Les moines et les moniales béné­fi­ciaient d’une plus grande consi­dé­ra­tion : les nombreux couvents de la ville, aux terrains volon­tiers éten­dus, tels les Corde­liers, les Jaco­bins, les Céles­tins, avaient leur propre cime­tière, lequel devien­dra au fil des ans et des trac­ta­tions avec le Consu­lat – la muni­ci­pa­lité de l’époque – les places qu’elles sont aujourd’­hui. De même, à part, vont être enter­rés les protes­tants, essen­tiel­le­ment dans deux enclos succes­sifs placés dans la partie septen­trio­nale de l’Hô­tel-Dieu. On y trouve égale­ment un petit espace souter­rain pour les juifs.

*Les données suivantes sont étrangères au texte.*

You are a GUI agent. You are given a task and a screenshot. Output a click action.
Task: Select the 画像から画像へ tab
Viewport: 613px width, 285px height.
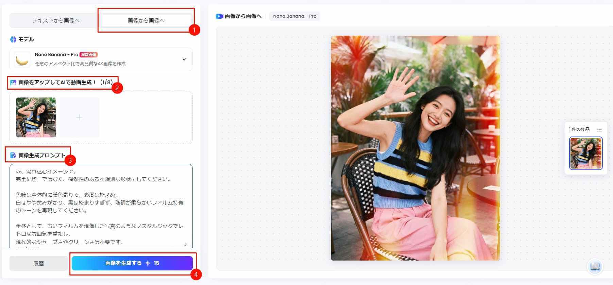pos(146,20)

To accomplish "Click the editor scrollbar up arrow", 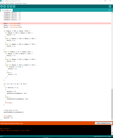I will coord(112,13).
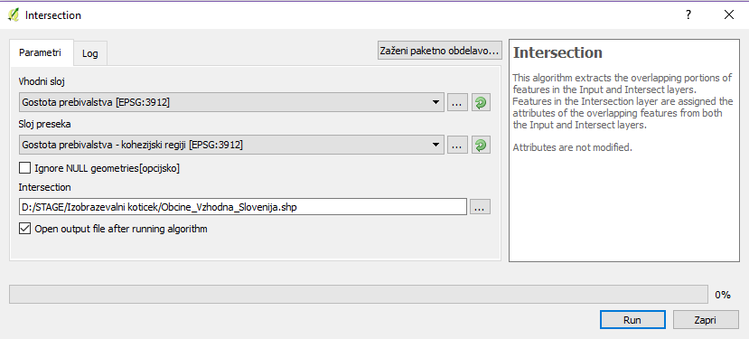Image resolution: width=749 pixels, height=339 pixels.
Task: Expand the Sloj preseka layer dropdown
Action: pyautogui.click(x=231, y=145)
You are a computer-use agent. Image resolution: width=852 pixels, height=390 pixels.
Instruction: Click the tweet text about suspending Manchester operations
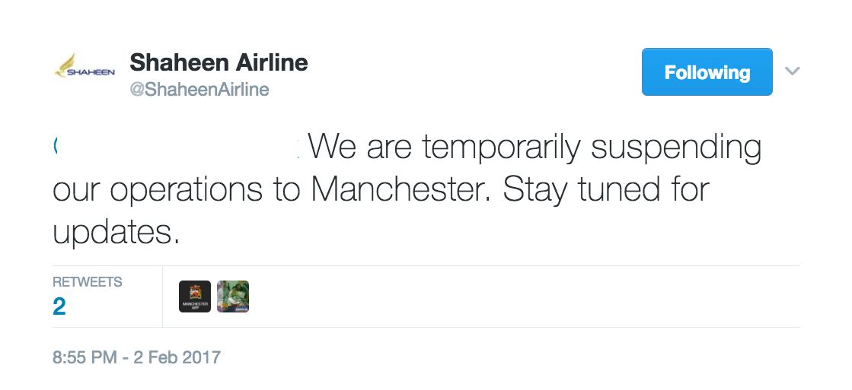(407, 189)
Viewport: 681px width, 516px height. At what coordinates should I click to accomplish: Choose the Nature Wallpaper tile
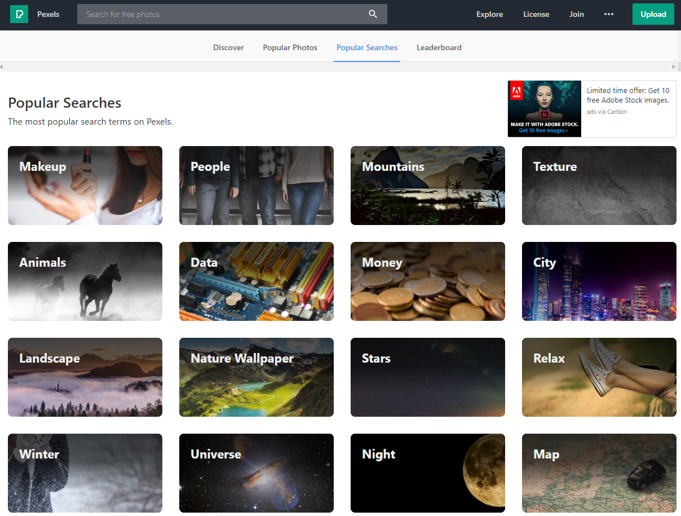tap(256, 377)
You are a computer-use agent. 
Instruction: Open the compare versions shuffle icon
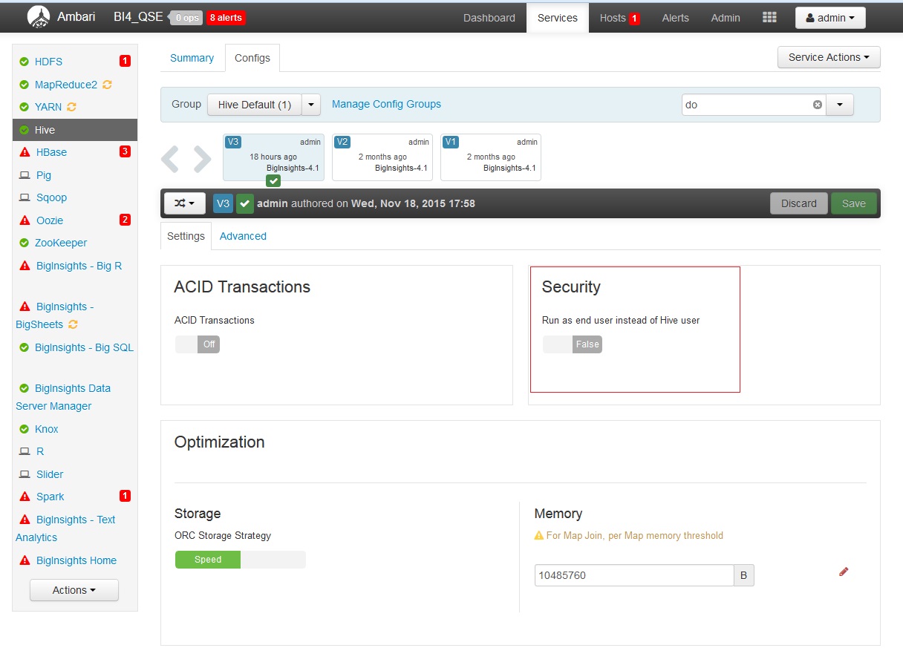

Le cime­tière des Corde­liers vers 1550.

Dehors les morts !

De fait, à la fin de l’An­cien Régime, le seul cime­tière extra-muros est celui de la Made­leine, ouvert dans les dernières années du XVIIe siècle, sur le loin­tain site de la Guillo­tière, à l’em­pla­ce­ment d’une ancienne mala­dre­rie. Il est avant tout destiné aux pauvres et aux vaga­bonds décé­dés sans famille, à l’Hôtel-Dieu où à l’hos­pice de la Charité.

Il servira toute­fois jusqu’au milieu du XIXe siècle et les canuts révol­tés y seront encore enter­rés, sous la Monar­chie de Juillet. Le siècle des Lumières marque une brusque évolu­tion des choses : églises et enclos parois­siaux sont bondés et les nouvelles consi­dé­ra­tions hygié­nistes comme philo­so­phiques témoignent en faveur de nouveaux lieux de sépul­ture, prudem­ment placés à l’ex­té­rieur des cités.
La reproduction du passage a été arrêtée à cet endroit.